◆ Task to complete ◆
Set down, please, exactly the lines below that run from the line with "türkischen Kaffee (417, 923)" to the line with "Spirituosen (269, 28)", both lines included.

◆ Data to process ◆
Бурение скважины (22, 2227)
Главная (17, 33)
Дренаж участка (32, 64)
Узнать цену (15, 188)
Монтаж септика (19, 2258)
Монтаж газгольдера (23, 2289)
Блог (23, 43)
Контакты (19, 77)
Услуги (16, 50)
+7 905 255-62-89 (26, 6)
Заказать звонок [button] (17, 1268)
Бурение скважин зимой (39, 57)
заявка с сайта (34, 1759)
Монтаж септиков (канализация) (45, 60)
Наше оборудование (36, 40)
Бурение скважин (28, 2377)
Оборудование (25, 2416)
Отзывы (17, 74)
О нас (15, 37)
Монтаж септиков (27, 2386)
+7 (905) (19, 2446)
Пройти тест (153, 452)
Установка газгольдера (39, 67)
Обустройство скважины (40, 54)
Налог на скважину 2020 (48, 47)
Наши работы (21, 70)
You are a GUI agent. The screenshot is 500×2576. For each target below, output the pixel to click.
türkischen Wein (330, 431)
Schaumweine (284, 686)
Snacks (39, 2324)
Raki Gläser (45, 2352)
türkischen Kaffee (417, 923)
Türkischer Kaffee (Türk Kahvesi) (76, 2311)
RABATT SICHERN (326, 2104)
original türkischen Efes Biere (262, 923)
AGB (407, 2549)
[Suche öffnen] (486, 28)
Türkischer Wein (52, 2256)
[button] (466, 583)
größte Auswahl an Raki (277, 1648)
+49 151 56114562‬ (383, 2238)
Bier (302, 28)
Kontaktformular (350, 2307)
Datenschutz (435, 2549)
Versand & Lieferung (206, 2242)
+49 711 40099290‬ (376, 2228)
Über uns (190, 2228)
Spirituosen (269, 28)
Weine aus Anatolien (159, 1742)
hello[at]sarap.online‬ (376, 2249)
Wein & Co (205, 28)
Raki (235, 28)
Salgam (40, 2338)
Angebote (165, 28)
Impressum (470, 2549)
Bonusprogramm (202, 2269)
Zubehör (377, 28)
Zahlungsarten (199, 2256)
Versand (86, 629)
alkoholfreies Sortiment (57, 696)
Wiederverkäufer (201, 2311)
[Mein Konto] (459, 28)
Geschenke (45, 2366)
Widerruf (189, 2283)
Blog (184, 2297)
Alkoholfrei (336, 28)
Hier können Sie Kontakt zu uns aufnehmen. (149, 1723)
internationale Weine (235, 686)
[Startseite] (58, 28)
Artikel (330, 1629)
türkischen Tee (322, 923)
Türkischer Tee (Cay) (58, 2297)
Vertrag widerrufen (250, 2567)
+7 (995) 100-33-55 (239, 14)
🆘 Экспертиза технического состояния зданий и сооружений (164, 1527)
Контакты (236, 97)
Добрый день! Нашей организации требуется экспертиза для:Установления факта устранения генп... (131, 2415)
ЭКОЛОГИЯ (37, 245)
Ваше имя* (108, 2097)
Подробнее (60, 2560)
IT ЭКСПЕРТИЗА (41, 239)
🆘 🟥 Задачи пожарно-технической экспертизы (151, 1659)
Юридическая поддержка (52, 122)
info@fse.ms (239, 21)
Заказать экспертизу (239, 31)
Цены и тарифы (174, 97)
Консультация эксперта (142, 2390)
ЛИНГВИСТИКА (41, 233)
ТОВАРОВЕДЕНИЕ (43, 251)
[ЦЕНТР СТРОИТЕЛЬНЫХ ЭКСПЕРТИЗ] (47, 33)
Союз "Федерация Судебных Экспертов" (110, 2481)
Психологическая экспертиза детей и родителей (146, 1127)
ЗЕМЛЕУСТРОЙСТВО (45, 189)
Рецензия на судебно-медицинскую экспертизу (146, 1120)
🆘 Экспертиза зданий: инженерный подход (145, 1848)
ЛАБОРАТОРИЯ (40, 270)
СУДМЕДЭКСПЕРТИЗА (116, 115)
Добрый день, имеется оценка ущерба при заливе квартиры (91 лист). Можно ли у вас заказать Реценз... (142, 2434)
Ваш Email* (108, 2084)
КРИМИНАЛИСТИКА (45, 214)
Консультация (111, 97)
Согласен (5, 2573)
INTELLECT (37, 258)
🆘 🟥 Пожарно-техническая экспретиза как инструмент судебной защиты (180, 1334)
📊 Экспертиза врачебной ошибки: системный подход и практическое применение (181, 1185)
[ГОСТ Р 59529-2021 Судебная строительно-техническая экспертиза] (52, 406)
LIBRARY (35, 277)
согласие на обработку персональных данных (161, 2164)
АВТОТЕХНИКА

◆ Reply ◆
türkischen Kaffee (417, 923)
Türkischer Kaffee (Türk Kahvesi) (76, 2311)
RABATT SICHERN (326, 2104)
original türkischen Efes Biere (262, 923)
AGB (407, 2549)
[Suche öffnen] (486, 28)
Türkischer Wein (52, 2256)
[button] (466, 583)
größte Auswahl an Raki (277, 1648)
+49 151 56114562‬ (383, 2238)
Bier (302, 28)
Kontaktformular (350, 2307)
Datenschutz (435, 2549)
Versand & Lieferung (206, 2242)
+49 711 40099290‬ (376, 2228)
Über uns (190, 2228)
Spirituosen (269, 28)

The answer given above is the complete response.